Ask one hundred authors what the best part of their job is, and you'll probably get about a hundred different answers. No author out and out hates writing, no matter what they say - or I hope they don't. What a miserable thought: having to sit and type a hundred and forty thousand words when you hate the idea of the task. But writing is not merely a matter of picking up a keyboard and putting words down on paper.
The sentences have to be honed. It's often said, fairly, that writing is a matter of rewriting. No author leaves his sentences alone. They are all edited, tautened, and then worked through again.
Many people new to writing think that they have to be careful, and stick to a series of strange rules. They scatter adjectives around like machine-gun bullets on the Somme, especially, it sometimes seems, if they have studied on a creative writing course. It's the same with students: many believe they must write "up" to a certain, non-specific, academic level. It's not right. There is no need to write to sound clever. Mark Twain once wrote: "As to the adjective, when in doubt, strike it out" for the very good reason that all too often adjectives simply get in the way. There is rarely a need for convoluted sentences. The reader will take in more, faster, if you let them use their own intellect from your writing. Writing has one requirement, really: clarity.

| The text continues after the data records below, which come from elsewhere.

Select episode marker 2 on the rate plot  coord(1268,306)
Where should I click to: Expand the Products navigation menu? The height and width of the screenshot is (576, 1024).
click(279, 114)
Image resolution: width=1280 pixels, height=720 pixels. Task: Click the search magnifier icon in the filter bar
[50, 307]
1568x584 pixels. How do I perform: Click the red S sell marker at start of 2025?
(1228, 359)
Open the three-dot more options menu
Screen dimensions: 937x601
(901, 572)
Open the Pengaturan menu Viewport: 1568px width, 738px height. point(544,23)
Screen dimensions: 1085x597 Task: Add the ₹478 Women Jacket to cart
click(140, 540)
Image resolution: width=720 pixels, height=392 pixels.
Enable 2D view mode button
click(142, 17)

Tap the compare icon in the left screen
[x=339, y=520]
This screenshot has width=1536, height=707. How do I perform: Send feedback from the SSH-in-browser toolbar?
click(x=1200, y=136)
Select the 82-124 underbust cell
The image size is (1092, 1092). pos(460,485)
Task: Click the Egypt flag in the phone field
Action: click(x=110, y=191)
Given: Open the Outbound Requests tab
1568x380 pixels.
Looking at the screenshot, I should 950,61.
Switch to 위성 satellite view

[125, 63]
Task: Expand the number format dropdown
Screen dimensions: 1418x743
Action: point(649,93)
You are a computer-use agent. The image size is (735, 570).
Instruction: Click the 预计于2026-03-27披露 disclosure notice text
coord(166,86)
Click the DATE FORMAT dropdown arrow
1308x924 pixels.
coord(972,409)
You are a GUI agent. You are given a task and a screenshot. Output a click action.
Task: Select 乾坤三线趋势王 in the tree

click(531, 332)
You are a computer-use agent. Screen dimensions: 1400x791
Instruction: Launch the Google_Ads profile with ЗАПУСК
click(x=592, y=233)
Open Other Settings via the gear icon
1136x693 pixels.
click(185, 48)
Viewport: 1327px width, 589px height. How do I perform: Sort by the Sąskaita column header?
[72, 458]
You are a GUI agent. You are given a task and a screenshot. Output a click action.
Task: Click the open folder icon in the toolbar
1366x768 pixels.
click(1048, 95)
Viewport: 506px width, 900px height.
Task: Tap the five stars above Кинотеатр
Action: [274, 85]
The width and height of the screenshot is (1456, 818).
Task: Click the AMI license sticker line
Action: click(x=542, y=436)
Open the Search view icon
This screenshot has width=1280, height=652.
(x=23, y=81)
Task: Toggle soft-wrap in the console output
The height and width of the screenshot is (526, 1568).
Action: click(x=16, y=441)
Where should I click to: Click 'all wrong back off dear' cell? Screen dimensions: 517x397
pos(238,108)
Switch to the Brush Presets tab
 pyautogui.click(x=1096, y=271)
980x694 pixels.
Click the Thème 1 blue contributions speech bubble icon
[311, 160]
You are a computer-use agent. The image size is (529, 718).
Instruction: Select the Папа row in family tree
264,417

Some writers will say that they love the research, rather than the writing. Many, I know, look upon the actual writing as a chore that is better deferred. Others loathe it so much, they dictate and hope that the computer will perform the hard task itself. I am not quite of that mindset. I find that the process of researching is fun, especially when I find a strange topic that is new to me; however I think that writing itself is a delight.
I seriously enjoy sitting down and imagining myself in other men's or women's minds. It is what I used to do as a salesman. A good salesman has to be able to think about what the client actually wants, how a product will benefit the business, how it will help him in his work, how he might present it to his boss to make the price palatable. In the same way, to plan a story means looking at it from four or five different points of view, seeing how each participant looks at a scene, and trying to explain their thoughts to the reader. It's not easy - but although it's a challenge, it is stimulating.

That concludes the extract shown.